WORK INSTRUCTION:
Your task is to return the span of lines beginning at the one with "About Tyro (33, 2307)" and ending at the last line of the data, exactly as it stands.
_____
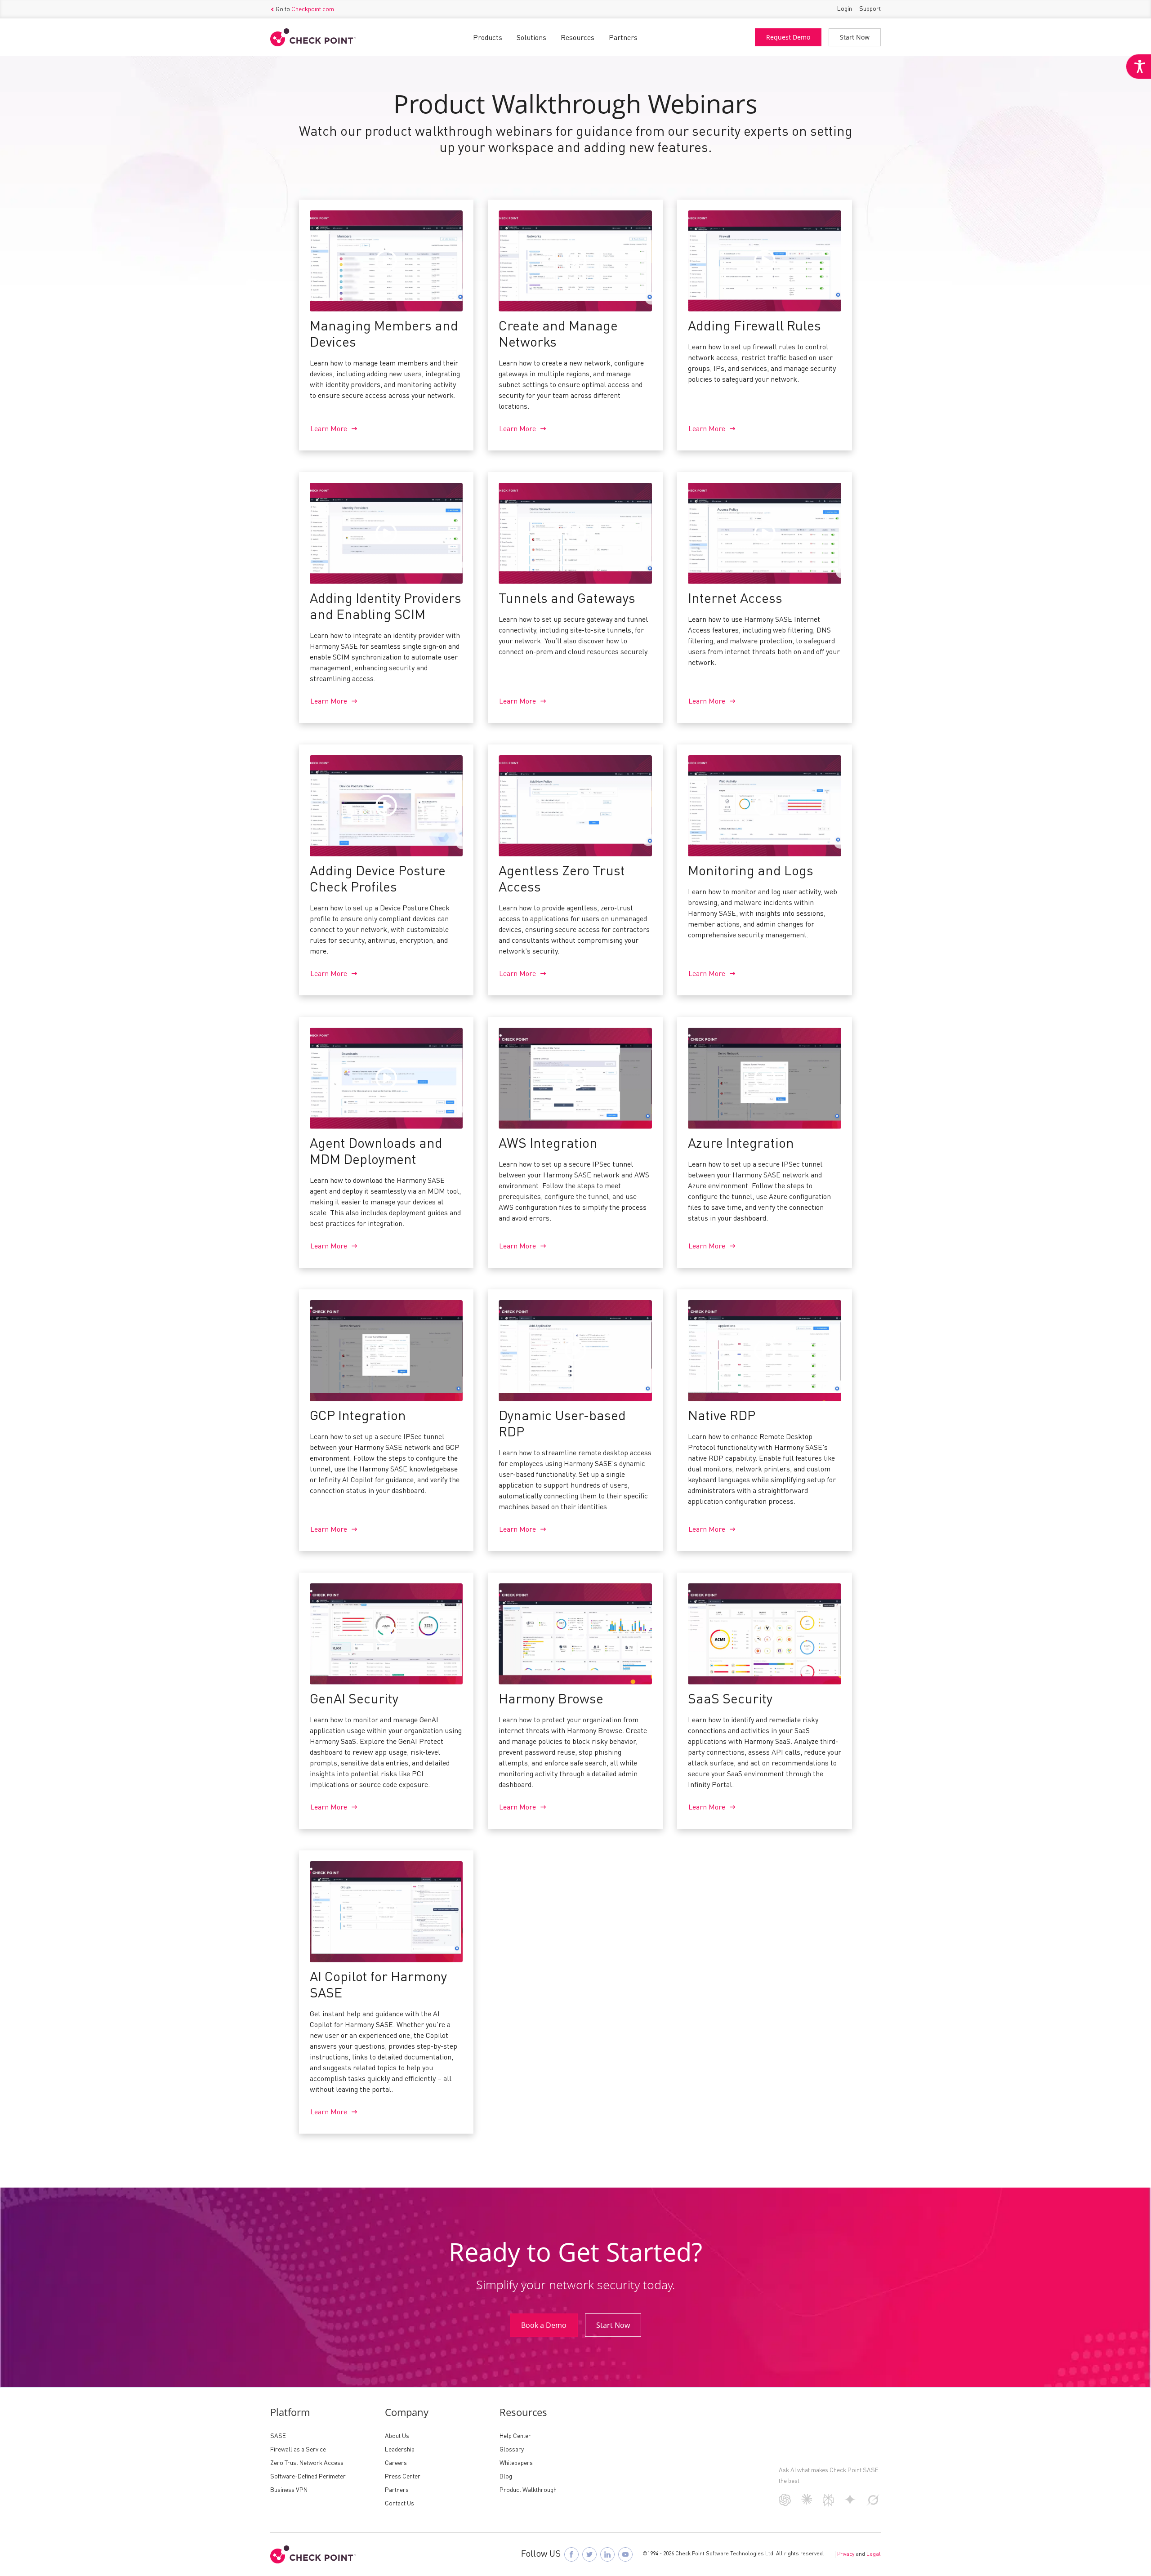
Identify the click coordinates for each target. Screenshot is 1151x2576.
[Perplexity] (828, 2504)
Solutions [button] (531, 38)
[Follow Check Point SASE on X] (589, 2554)
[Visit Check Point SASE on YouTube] (625, 2554)
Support (870, 9)
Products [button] (487, 38)
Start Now (855, 37)
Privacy (845, 2554)
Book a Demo (544, 2325)
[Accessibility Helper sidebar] (1138, 66)
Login (844, 9)
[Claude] (806, 2502)
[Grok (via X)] (873, 2504)
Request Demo (788, 37)
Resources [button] (577, 38)
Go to (305, 9)
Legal (873, 2554)
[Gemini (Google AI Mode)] (850, 2503)
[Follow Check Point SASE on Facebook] (571, 2554)
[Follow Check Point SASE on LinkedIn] (607, 2554)
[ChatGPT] (785, 2504)
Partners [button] (623, 38)
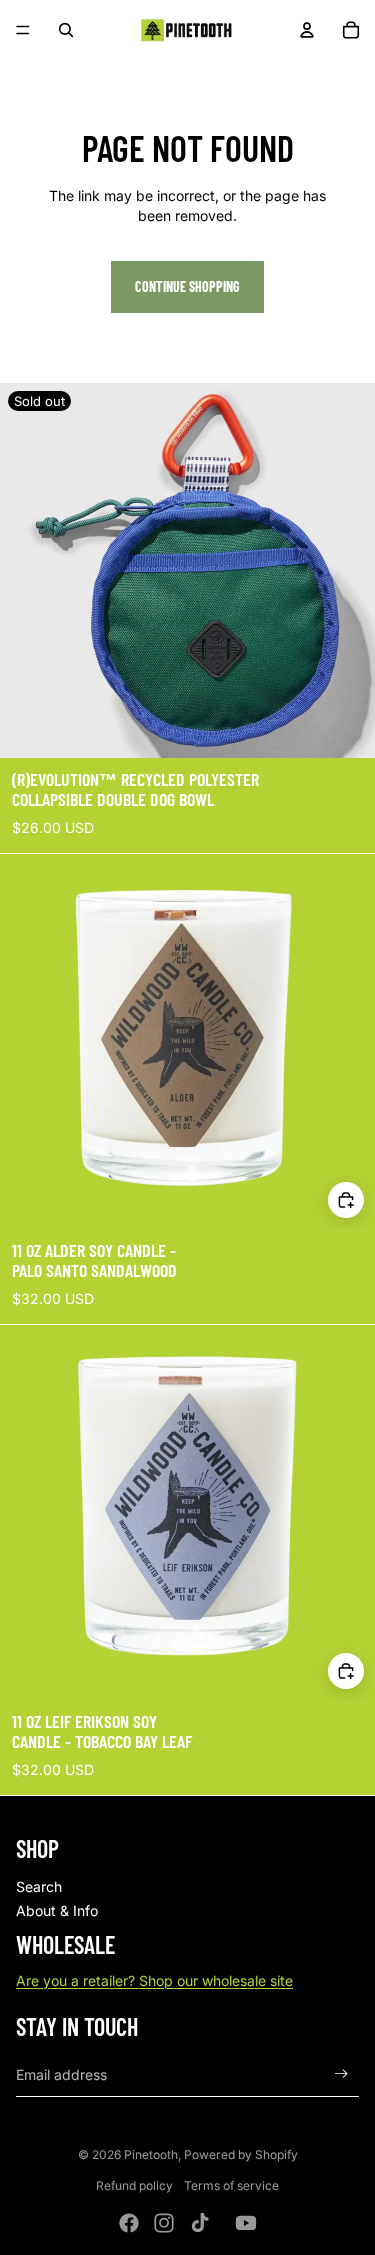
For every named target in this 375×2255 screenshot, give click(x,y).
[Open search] (66, 30)
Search (39, 1886)
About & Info (57, 1910)
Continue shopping (187, 286)
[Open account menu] (307, 30)
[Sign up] (341, 2074)
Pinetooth (151, 2154)
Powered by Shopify (241, 2154)
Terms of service (231, 2185)
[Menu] (23, 30)
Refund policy (134, 2185)
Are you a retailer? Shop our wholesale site (154, 1980)
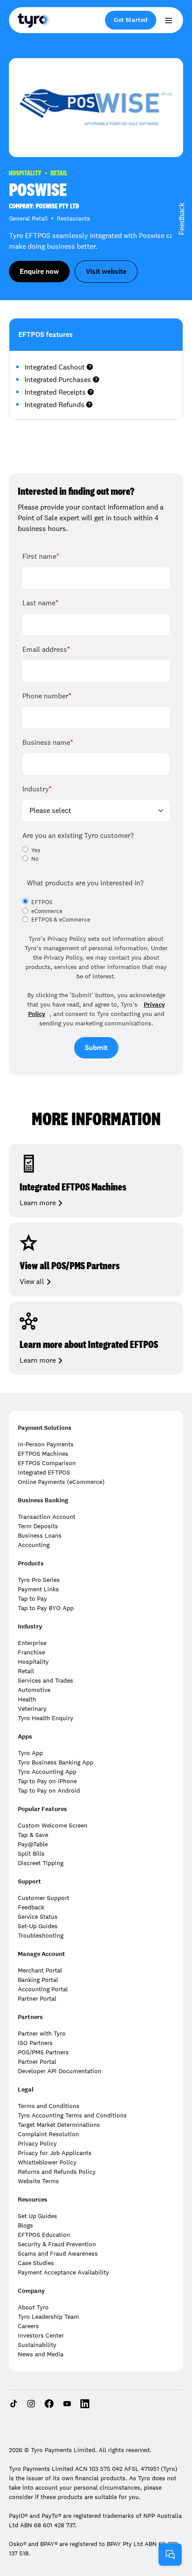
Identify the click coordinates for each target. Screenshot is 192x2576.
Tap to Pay (32, 1598)
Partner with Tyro (42, 2033)
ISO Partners (35, 2043)
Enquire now (39, 271)
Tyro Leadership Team (48, 2316)
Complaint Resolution (48, 2134)
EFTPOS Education (44, 2235)
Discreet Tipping (40, 1863)
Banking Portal (38, 1980)
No (34, 859)
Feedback (31, 1907)
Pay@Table (33, 1844)
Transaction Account (46, 1517)
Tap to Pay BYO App (46, 1608)
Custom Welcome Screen (53, 1825)
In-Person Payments (46, 1444)
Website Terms (38, 2181)
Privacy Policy (37, 2143)
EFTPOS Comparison (47, 1463)
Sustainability (37, 2345)
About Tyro (33, 2307)
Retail (26, 1671)
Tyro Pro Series (39, 1580)
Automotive (34, 1690)
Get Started (130, 20)
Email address (46, 649)
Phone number (46, 696)
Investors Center (41, 2335)
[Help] (170, 2554)
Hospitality (33, 1662)
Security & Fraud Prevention (57, 2244)
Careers (28, 2326)
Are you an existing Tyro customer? (78, 835)
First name (40, 556)
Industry (37, 789)
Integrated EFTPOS (44, 1472)
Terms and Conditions (48, 2106)
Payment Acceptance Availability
_____
ANSWER SECTION:
About Tyro (33, 2307)
Retail (26, 1671)
Tyro Pro Series (39, 1580)
Automotive (34, 1690)
Get Started (130, 20)
Email address (46, 649)
Phone number (46, 696)
Investors Center (41, 2335)
[Help] (170, 2554)
Hospitality (33, 1662)
Security & Fraud Prevention (57, 2244)
Careers (28, 2326)
Are you an existing Tyro customer? (78, 835)
First name (40, 556)
Industry (37, 789)
Integrated EFTPOS (44, 1472)
Terms and Conditions (48, 2106)
Payment Acceptance Availability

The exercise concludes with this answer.